» PAGE EXTRACT:

December 2009

Position Paper

The case for Government Support for Exports

Minister Rashid recently announced a 4 year plan, starting 2010, to double non-oil exports from 95 billion LE to 200 billion, increase investment by LE 60 billion, create 200,000 jobs, and upgrade the skills of 600,000 workers to the best international standard. Though doubling exports is only one objective of the Ministry of Trade and Industry's (MTI) plan, achieving this objective will result in the realization of all others as export growth leads to increased investment, job creation and skills upgrading.

In this position paper, AmCham/TRAC provides a clear view of the centrality of exports to achieving the stated objectives of the MTI's plan, and the importance of government supported export incentives to facilitating export growth and competitiveness. In the face of the global financial crisis, we call on the Egyptian government to increase export incentives programs. Assured and anticipated governmental support in the coming period is unequivocal, if Egyptian exporters are to remain competitive in the global market. As exiting from the markets mean a no return in the near future.

EXPORTS ARE GOOD FOR ECONOMIC GROWTH

The rationale behind government strategies to support exports is that their growth not only benefits business but also increases employment and stimulates the economy as a whole. Turkey's and most East Asian countries' experiences are striking examples of the critical role of exports as a driving force of economic growth and broader development. As in the case of the Asian Tigers, we have witnessed in Brazil, Turkey, Malaysia, India and China, how export growth has swept these countries over the development threshold. Today, we see countries like Malaysia, Brazil, Thailand, India, and Turkey ranking among the top 20 out of the 50 leading developing country exporters in trade in goods with export value of $176.2, $160.6, $153.1, $145.3, and $107.2 billions respectively. Egypt, however, ranked 46 with exports reaching $16.2 billion (including oil and gas), constituting a mere 0.2% share of world exports in 2007. Excluding oil and gas, Egypt’s exports would reach $14.1 billion, thus slipping further down the scale to rank 50 with only 0.1% of export share to be surpassed by Tunisia and Morocco whose exports have reached $15 and $14.7 billion respectively (see Table 1).[1]

Success stories of leading developing country exporters have been driven by government supported export incentive regimes (see table 2). For example, in Brazil, exported goods and services are exempted from roughly 30% of product price in the internal market as industrial product and sales taxes are not levied. In Malaysia, the government offers low-cost (subsidized) export credit schemes to assist countries to import Malaysian palm oil, disbursing approximately $180 million to date only for its palm oil exports. In China, the government provides support in the form of tax rebates on over 3, 200 export products, discounted interest rates and funds for research. China also offers export-oriented tax incentives, where taxes are reduced by as much as 50% for export-oriented enterprises exporting 70% or more of their total annual output, as well as full refund of customs duties and VAT on capital equipment used to produce export products. In addition, all the above countries offer in general export-supportive currency exchange regimes and interest rates.

» PROBLEMS:
• a. Reproduce the passage of the export position paper from "December 2009" to "and skills upgrading.".
• b. According to the export position paper, roughly how much has Malaysia disbursed so far through its export credit schemes for palm oil?
• c. Continue the position paper on government support for Egyptian exports from where it stops.

» DATASET EXTRACT:
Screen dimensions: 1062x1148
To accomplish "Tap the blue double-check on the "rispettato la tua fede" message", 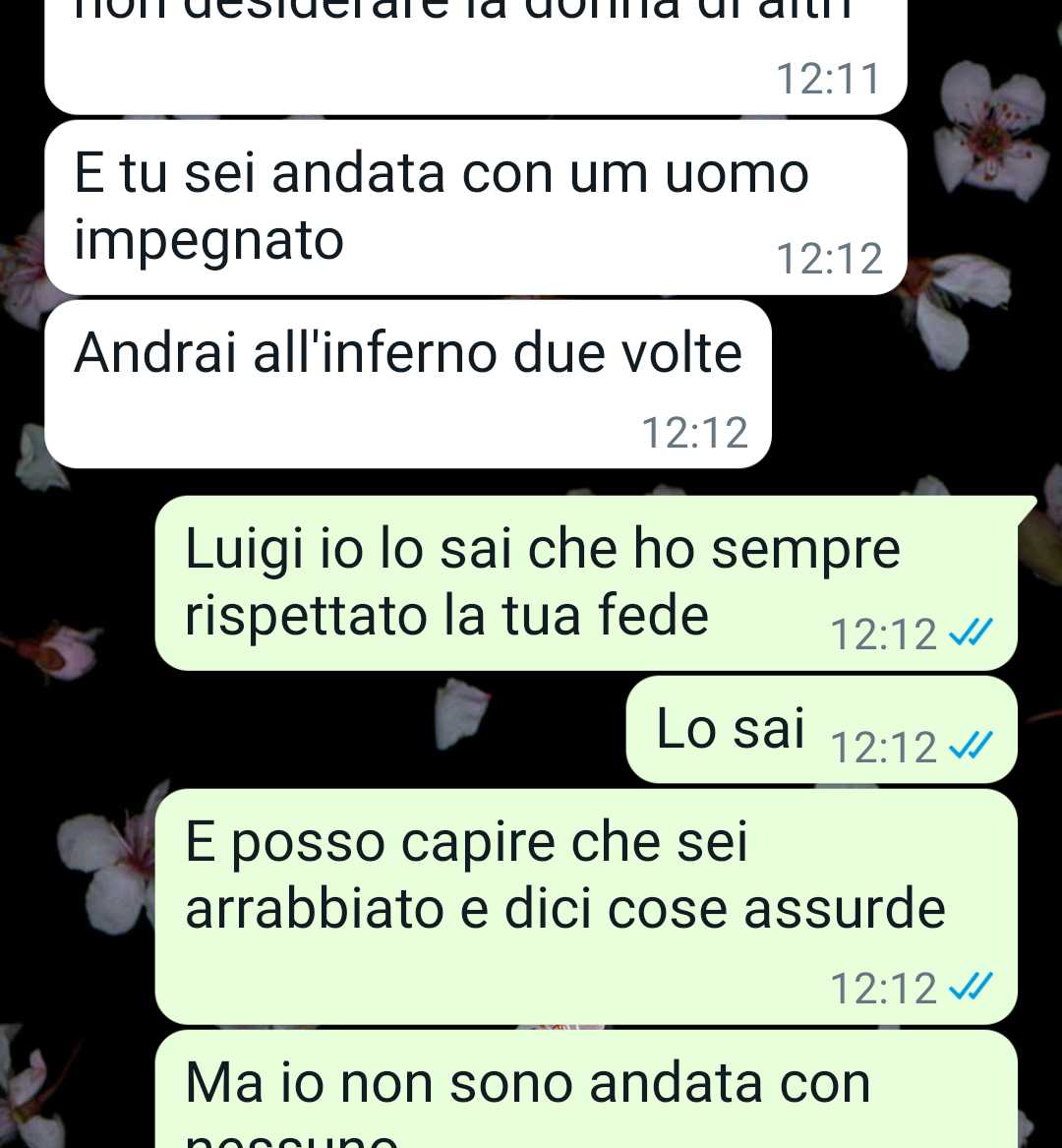I will 971,633.
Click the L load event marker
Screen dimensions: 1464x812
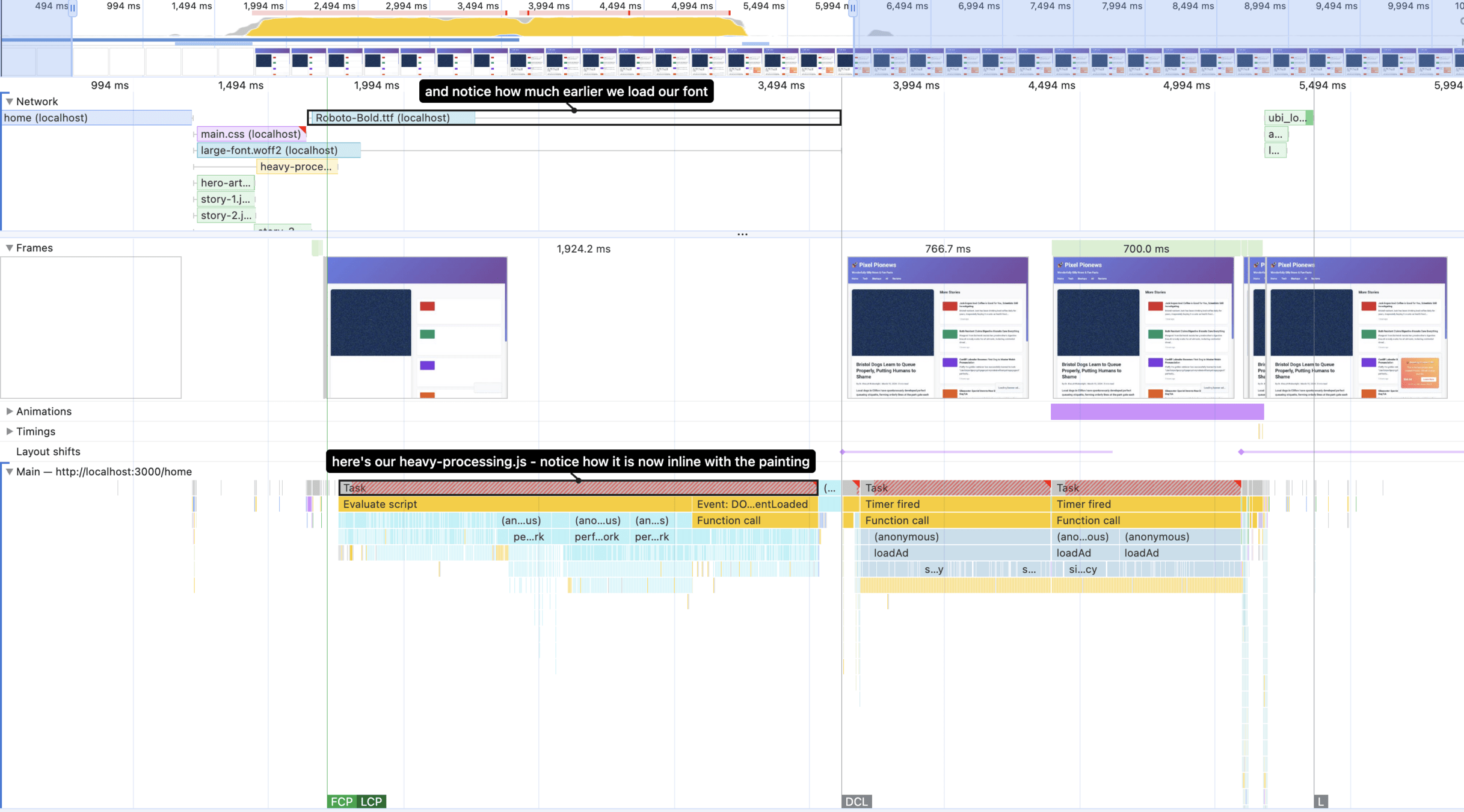(1320, 801)
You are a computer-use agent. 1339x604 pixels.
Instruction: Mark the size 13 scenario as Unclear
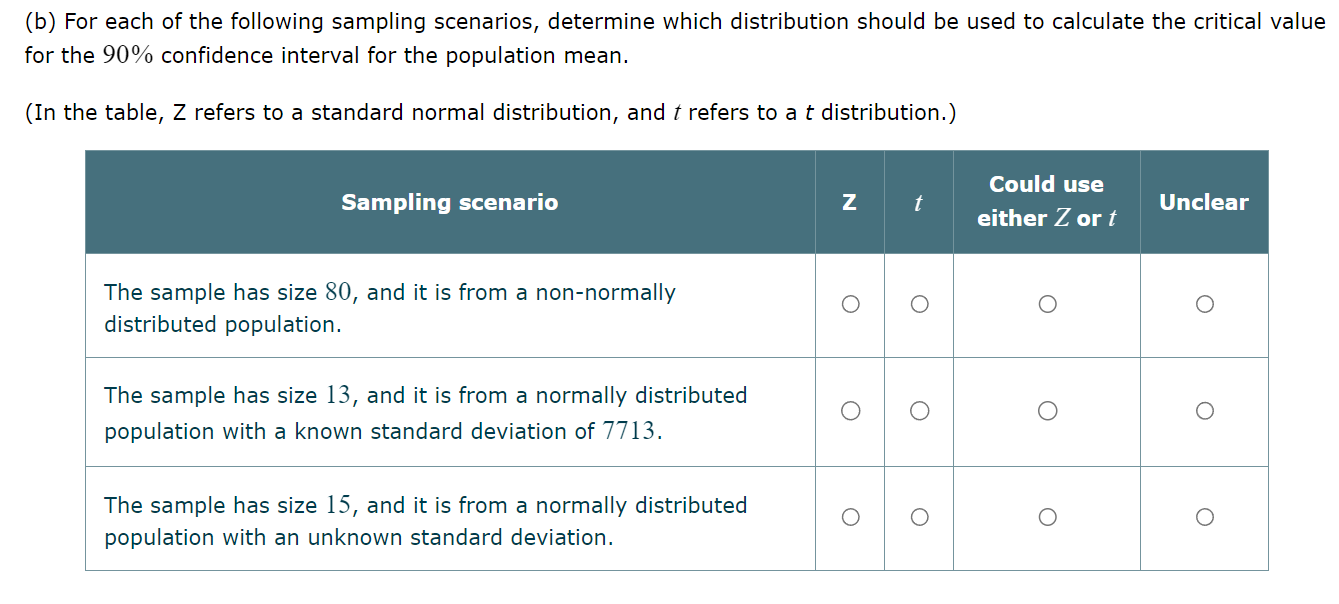[x=1205, y=410]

» TASK RESPONSES:
• a.
December 2009

Position Paper

The case for Government Support for Exports

Minister Rashid recently announced a 4 year plan, starting 2010, to double non-oil exports from 95 billion LE to 200 billion, increase investment by LE 60 billion, create 200,000 jobs, and upgrade the skills of 600,000 workers to the best international standard. Though doubling exports is only one objective of the Ministry of Trade and Industry's (MTI) plan, achieving this objective will result in the realization of all others as export growth leads to increased investment, job creation and skills upgrading.

• b. Approximately $180 million.

• c.
As seen, the significance of exports to development is reflected in the abundance of government supported export incentive programs across the world and across sectors. The pervasive and long-term use of export incentives by developed and developing countries' in agriculture as well as in industry has been instrumental in growing exports and facilitating the economic development of these countries. Today, with fierce international competition and mounting protectionism as a result of the global crisis, governments support is all the more pertinent to boost exports. Long-term policy reforms and direct intervention are necessary to enable exporters to maintain their market niches and establish new ones.

In order to double exports to facilitate economic development, the GOE will have to follow the path of the overwhelming majority of countries, which have not saved on efforts and funds to support their exports in whatever way they found fit. In this context it is worth noting that developed countries by far outspent the developing countries in their subsidy outlays.[2] Developing peers by enacting aggressive export strategies have also directed sufficient funds to export incentive programs. The overwhelming propensity of countries to incentivize their exports compels Egypt to do the same, simply to remain competitive.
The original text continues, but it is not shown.